When writing to Chronicle Queue, the default write doesn't flush to disk, so I believe anything that is in the linux kernel dirty page cache is lost. What's the best approach to get guaranteed recovery in the event of power failure? Would a battery backed raid array along with enforced flush on write be a good approach? Or is it better to use replication with an ack from the second machine before assuming the write is safely recorded? Which of these approaches would have the best performance? Theoretically the power failure could affect both machines if on the same power grid....


Solution

  • anything that is in the linux kernel dirty page cache is lost.

    Yes

    What's the best approach to get guaranteed recovery in the event of power failure?

    Replicate the data to a second or third machine. That way even if the whole machine/data centre can't be recovered you can continue operation without data loss.

    Would a battery backed raid array along with enforced flush on write be a good approach?
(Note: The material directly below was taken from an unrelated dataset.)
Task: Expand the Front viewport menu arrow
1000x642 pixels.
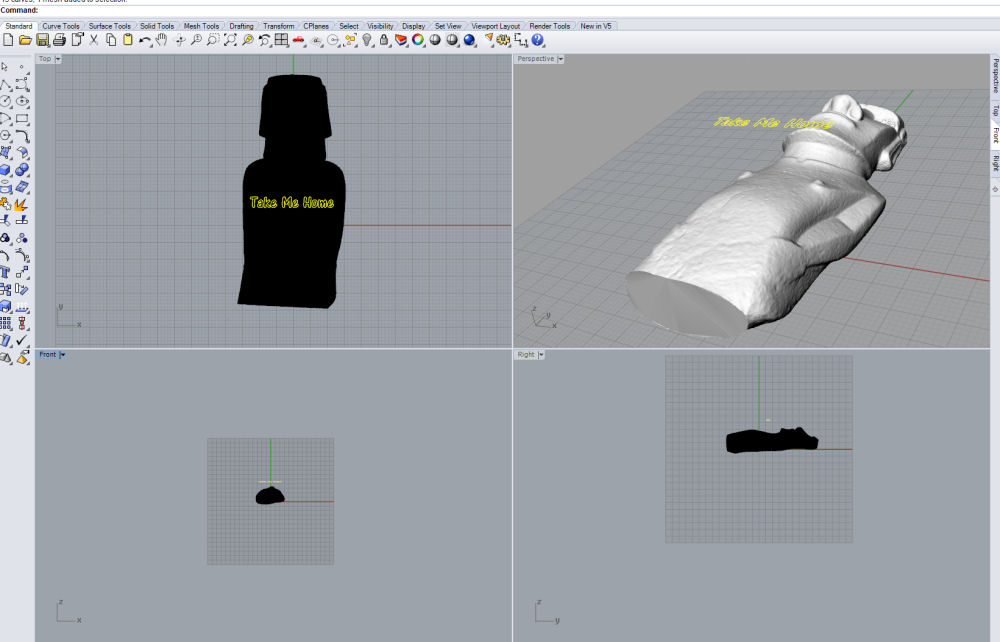Action: point(62,355)
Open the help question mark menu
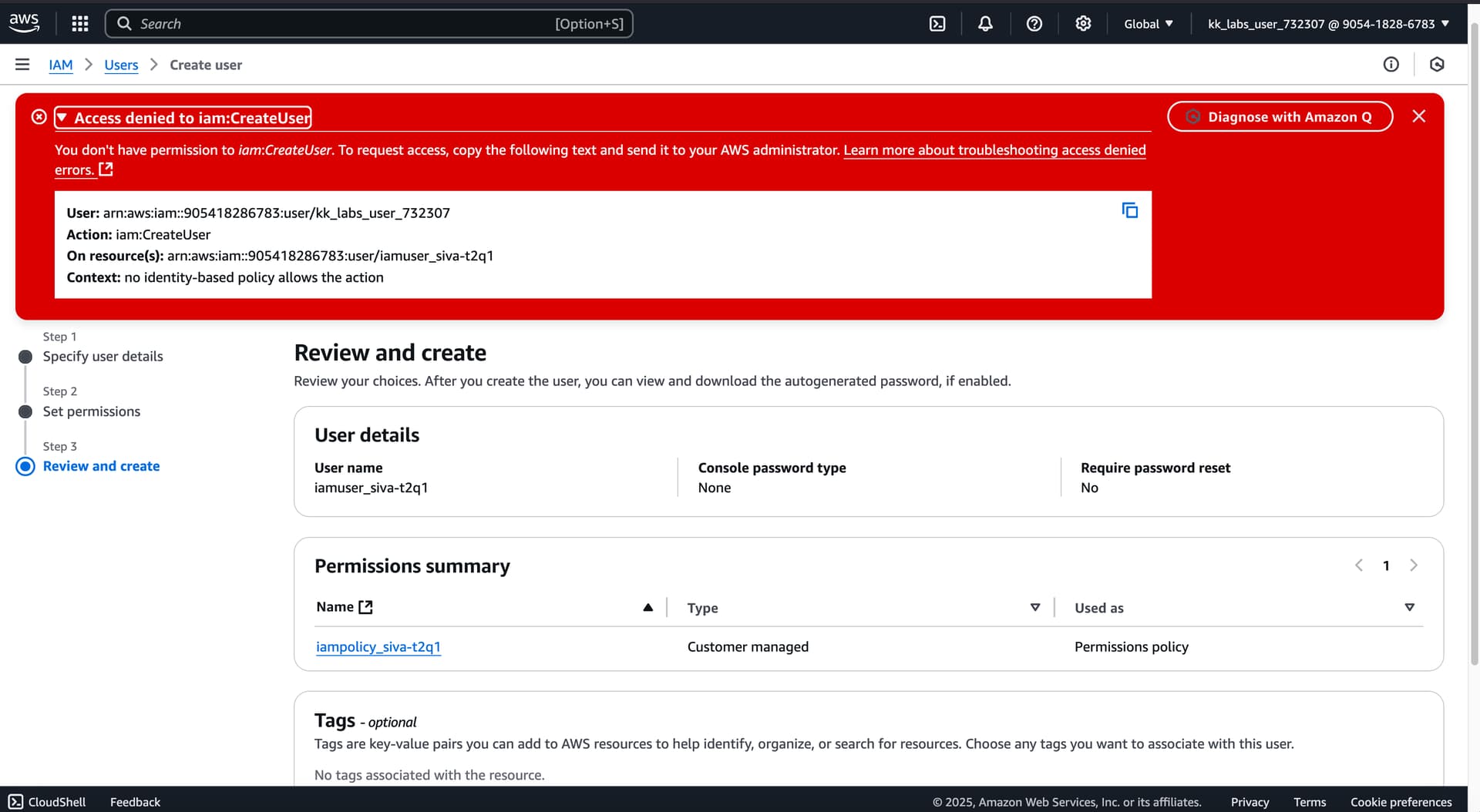Image resolution: width=1480 pixels, height=812 pixels. pos(1034,24)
    You have to trust the reliability of the hardware, something Chronicle can't guarantee and many of our clients have been burnt on before.

    Or is it better to use replication with an ack from the second machine before assuming the write is safely recorded?

    It depends on your requirements. This is best practice in our opinion, though many clients don't feel they need this option.

    Another approach is to replicate the data to a secondary machine and have the secondary process the data. This can halve network latency introduced.

    Which of these approaches would have the best performance?

    The best performance is to assume a manual process will used in the event of a failure and be willing to accept a small loss. In this case, you process everything as soon as possible.

    Note: There are some alternatives.

    • You can wait for ack for only the critical messages, other message types could be processed immediately.
    • You can allow a window where you process messages if no more than N haven't been acknowledged.

    Theoretically the power failure could affect both machines if on the same power grid....

    This is where 2+1 replication might be an option. One backup server nearby to recover normal operation in the event of the failure of a rack or part of one. AN a second backup off site, which is slower to replicate but has fair less chance of also failing.